**Your objective:** Search the data below for the string "agent" and copy all lines where it shows up.

**Saved data entries:**
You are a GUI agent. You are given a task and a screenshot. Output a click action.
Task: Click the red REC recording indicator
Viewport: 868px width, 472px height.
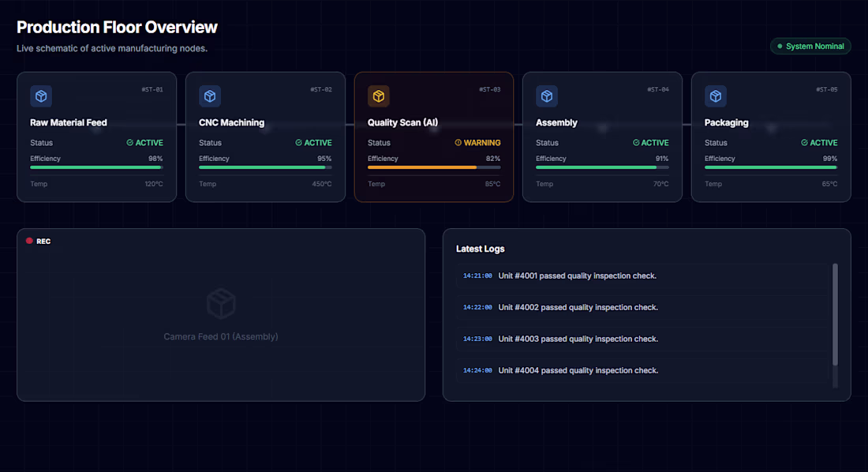38,241
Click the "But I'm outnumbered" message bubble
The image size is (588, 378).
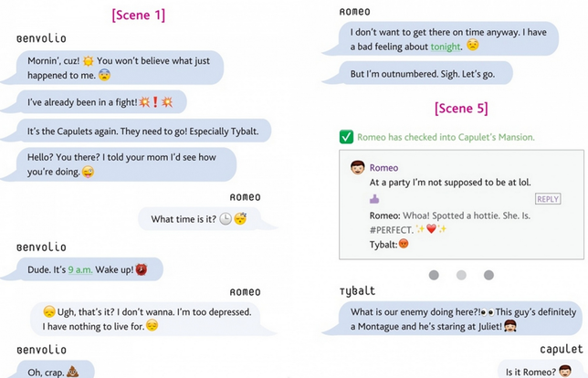(x=425, y=74)
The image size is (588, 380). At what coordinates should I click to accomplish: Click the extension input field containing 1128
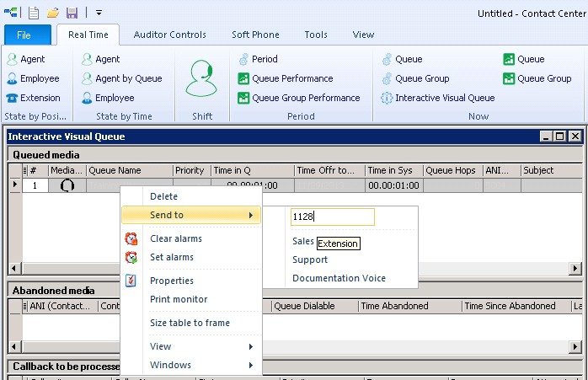pyautogui.click(x=333, y=217)
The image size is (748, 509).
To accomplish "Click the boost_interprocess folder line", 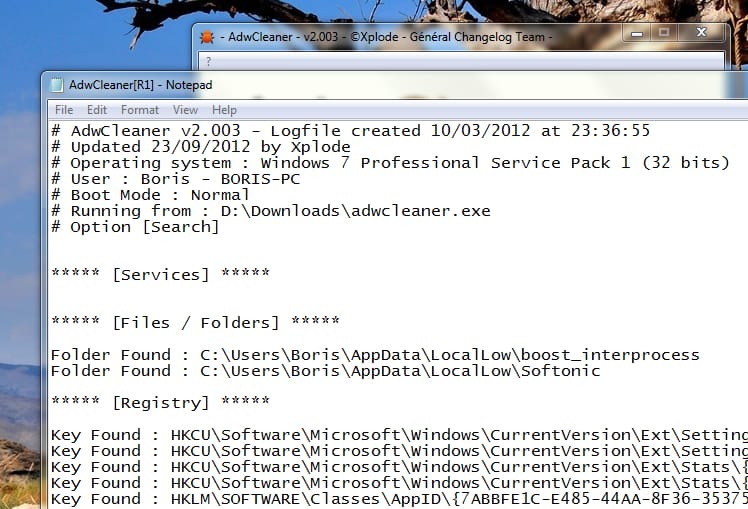I will (375, 355).
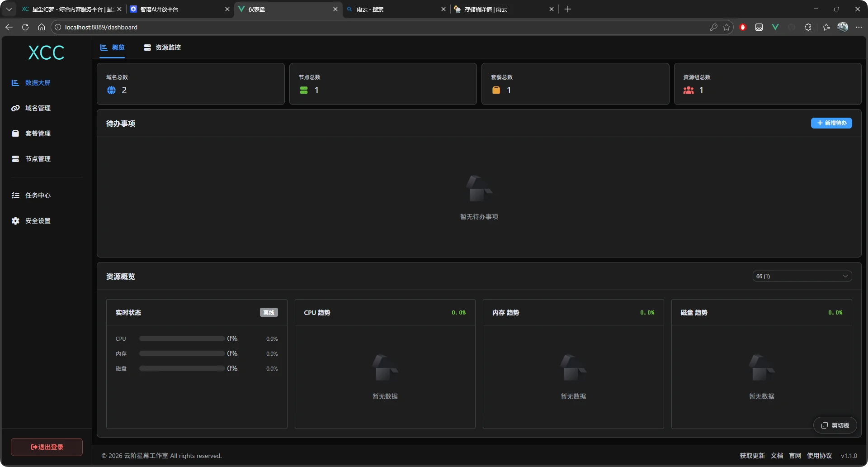Open the tab list chevron in browser
This screenshot has height=467, width=868.
tap(9, 9)
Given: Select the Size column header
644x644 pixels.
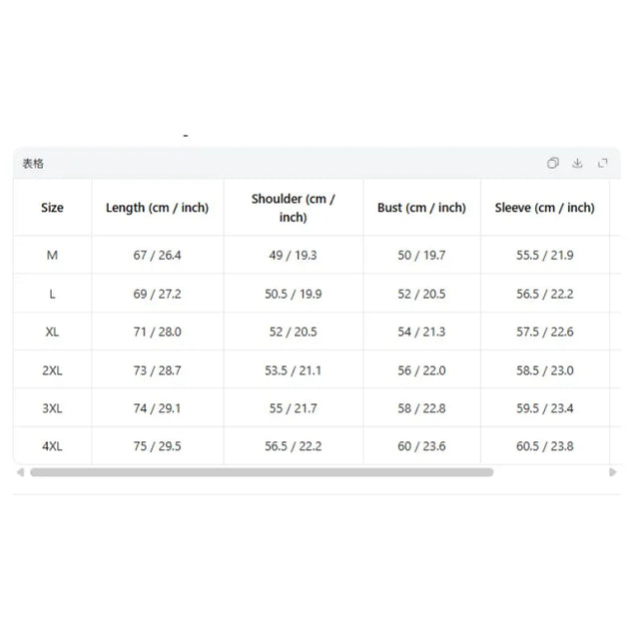Looking at the screenshot, I should click(52, 208).
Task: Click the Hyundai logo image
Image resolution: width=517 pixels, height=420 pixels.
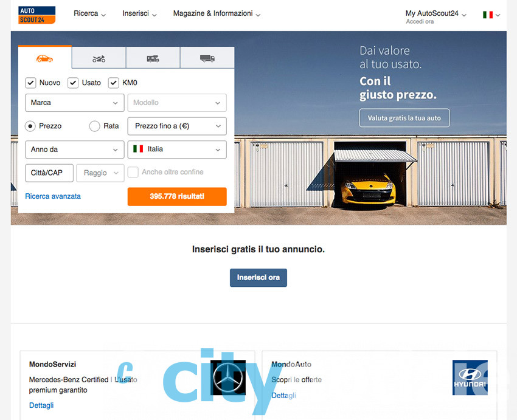Action: [470, 377]
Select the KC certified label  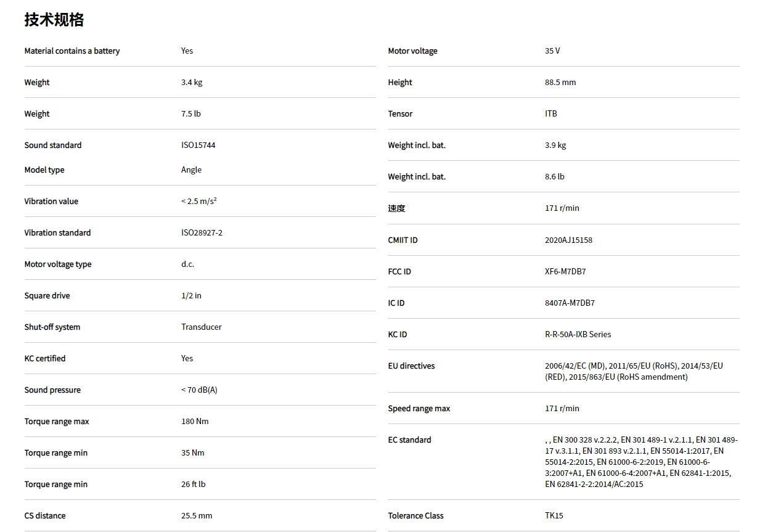pyautogui.click(x=45, y=359)
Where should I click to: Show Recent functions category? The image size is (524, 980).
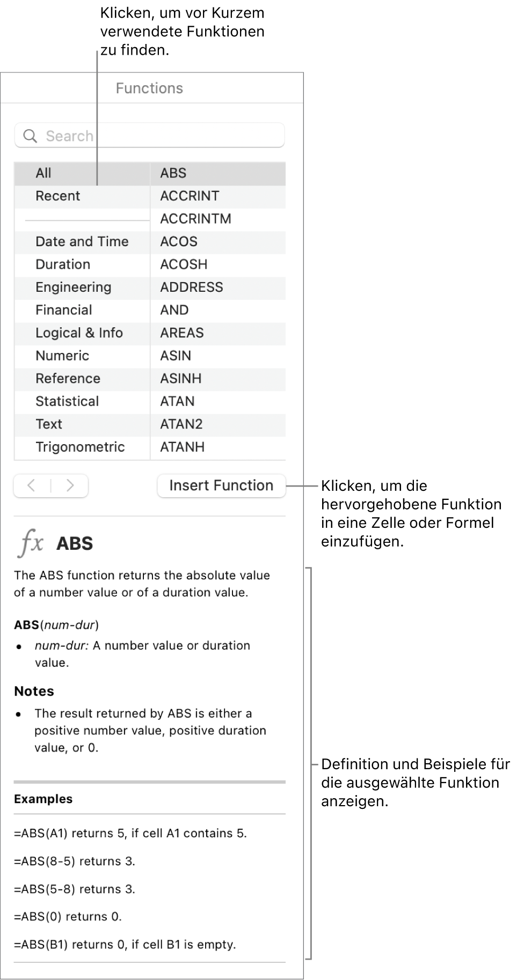pos(58,196)
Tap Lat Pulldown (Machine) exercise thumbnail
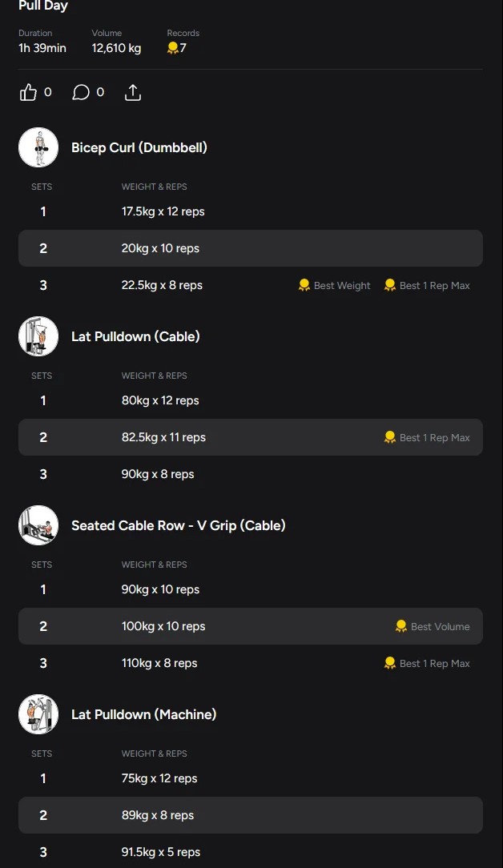 pyautogui.click(x=38, y=714)
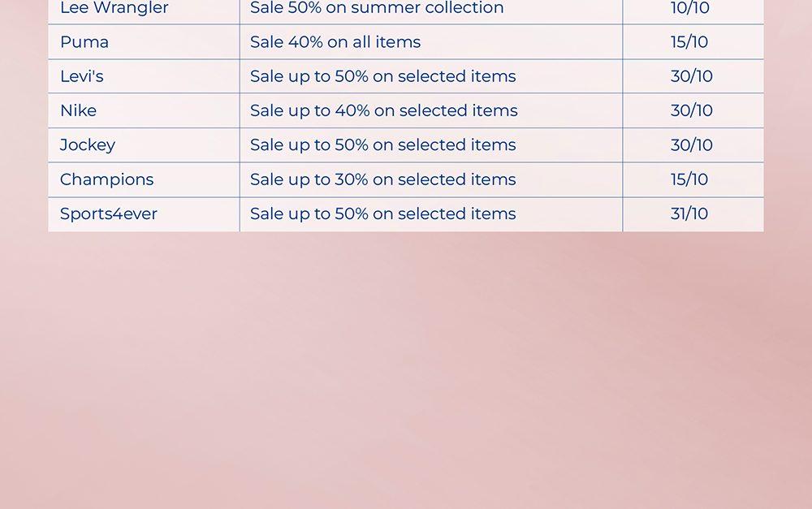Click the summer collection sale text
Viewport: 812px width, 509px height.
[377, 8]
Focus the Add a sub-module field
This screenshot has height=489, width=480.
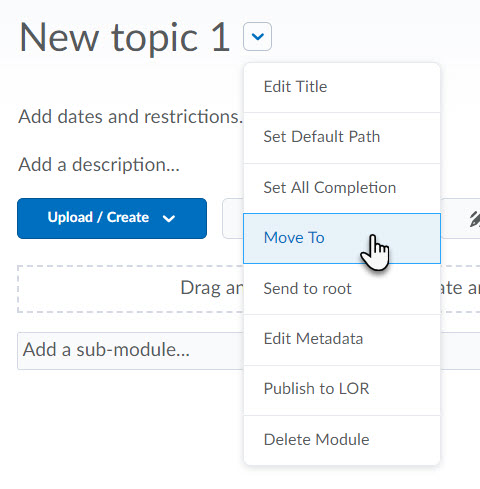pyautogui.click(x=130, y=351)
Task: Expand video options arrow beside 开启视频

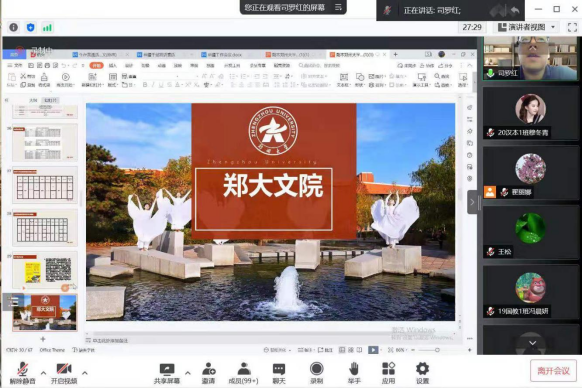Action: 85,373
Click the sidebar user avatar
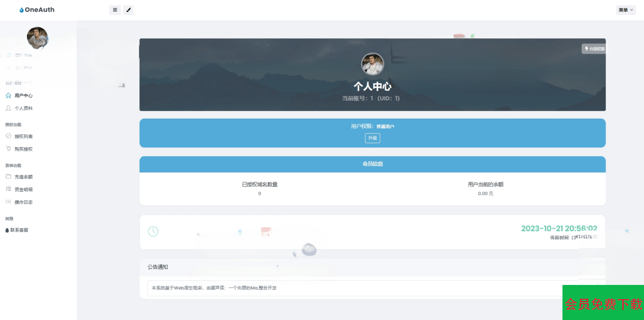 pos(37,38)
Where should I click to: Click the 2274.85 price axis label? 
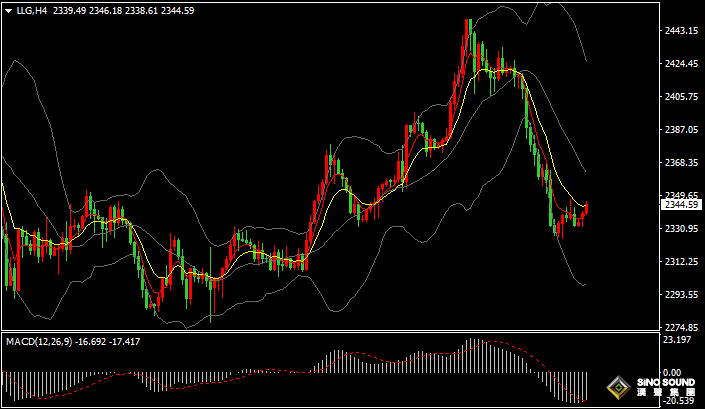click(x=681, y=328)
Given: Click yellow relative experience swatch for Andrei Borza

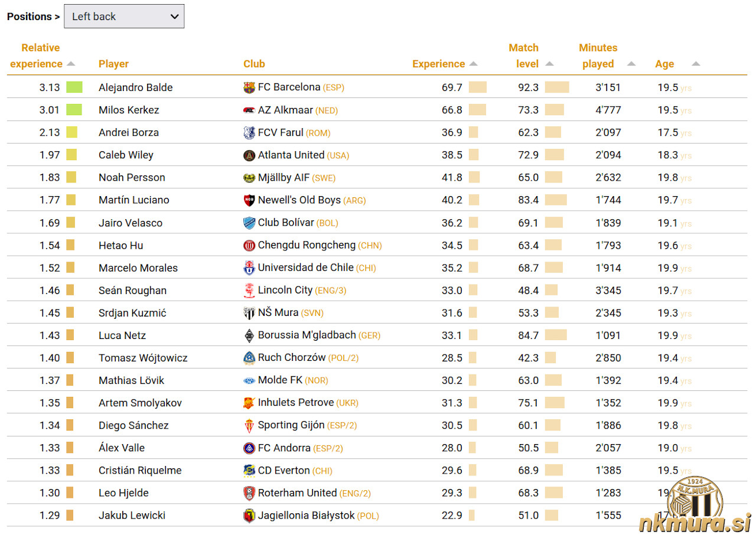Looking at the screenshot, I should click(71, 132).
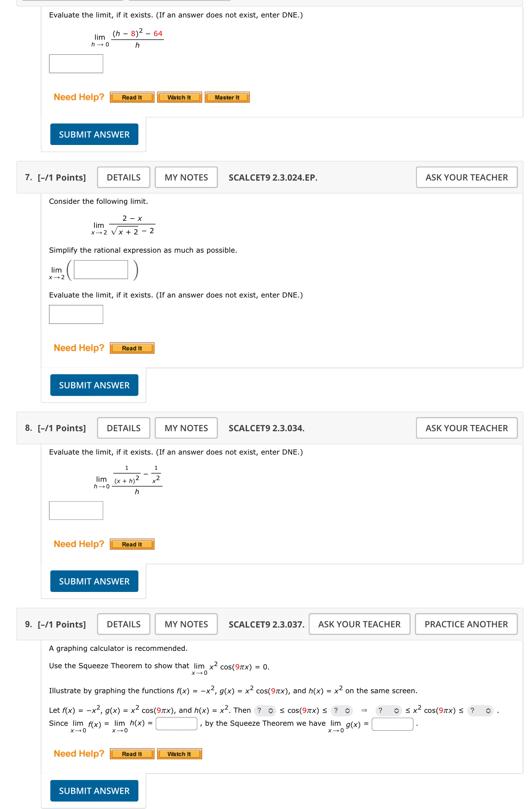Click the answer box for the (h−8)² limit
The width and height of the screenshot is (532, 809).
pos(76,63)
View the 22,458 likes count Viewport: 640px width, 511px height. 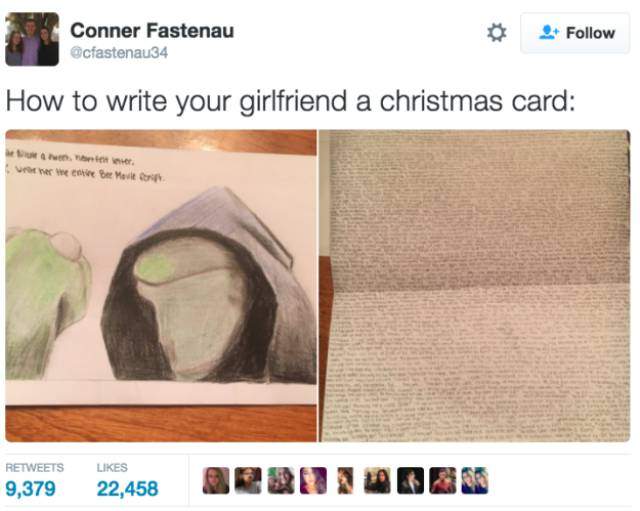(x=127, y=489)
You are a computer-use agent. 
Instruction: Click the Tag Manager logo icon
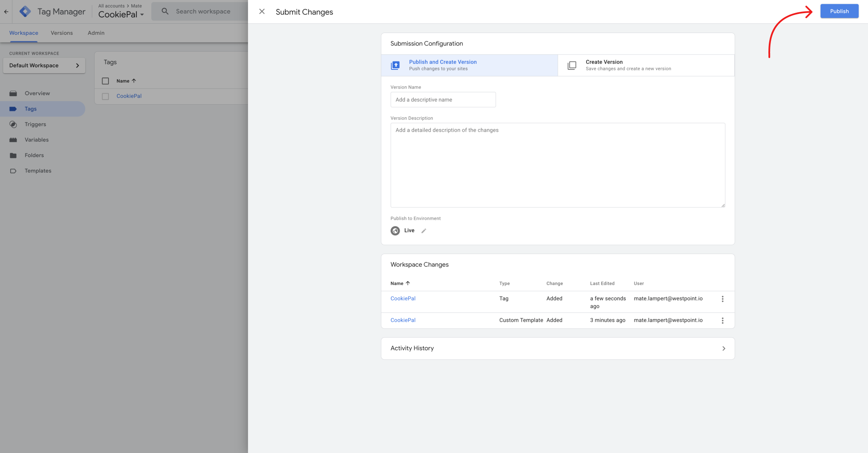coord(25,11)
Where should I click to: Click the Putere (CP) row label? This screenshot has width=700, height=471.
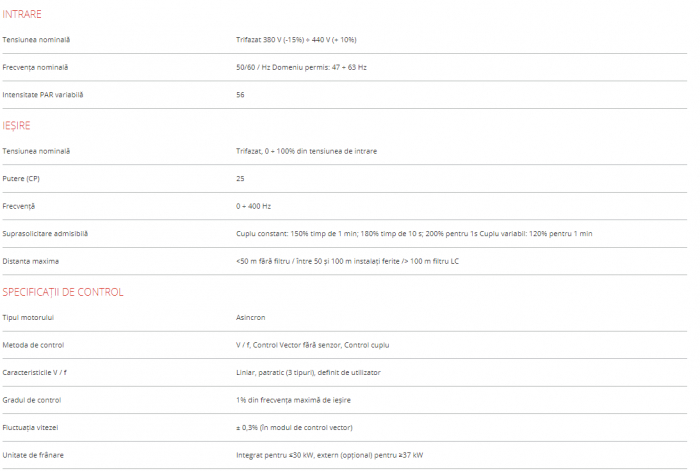pyautogui.click(x=22, y=178)
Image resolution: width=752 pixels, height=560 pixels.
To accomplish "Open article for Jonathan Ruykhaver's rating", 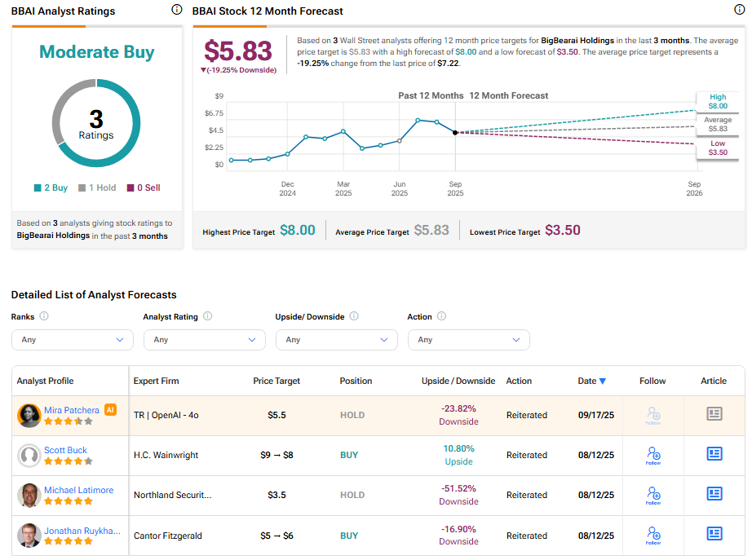I will pos(714,535).
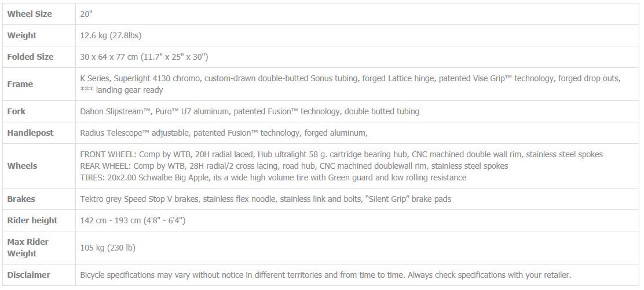Click the K Series frame description text
The height and width of the screenshot is (290, 644).
(350, 84)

**Response below:**
You are a GUI agent. You are given a task and a screenshot. Output a click action.
You are a computer-use agent. 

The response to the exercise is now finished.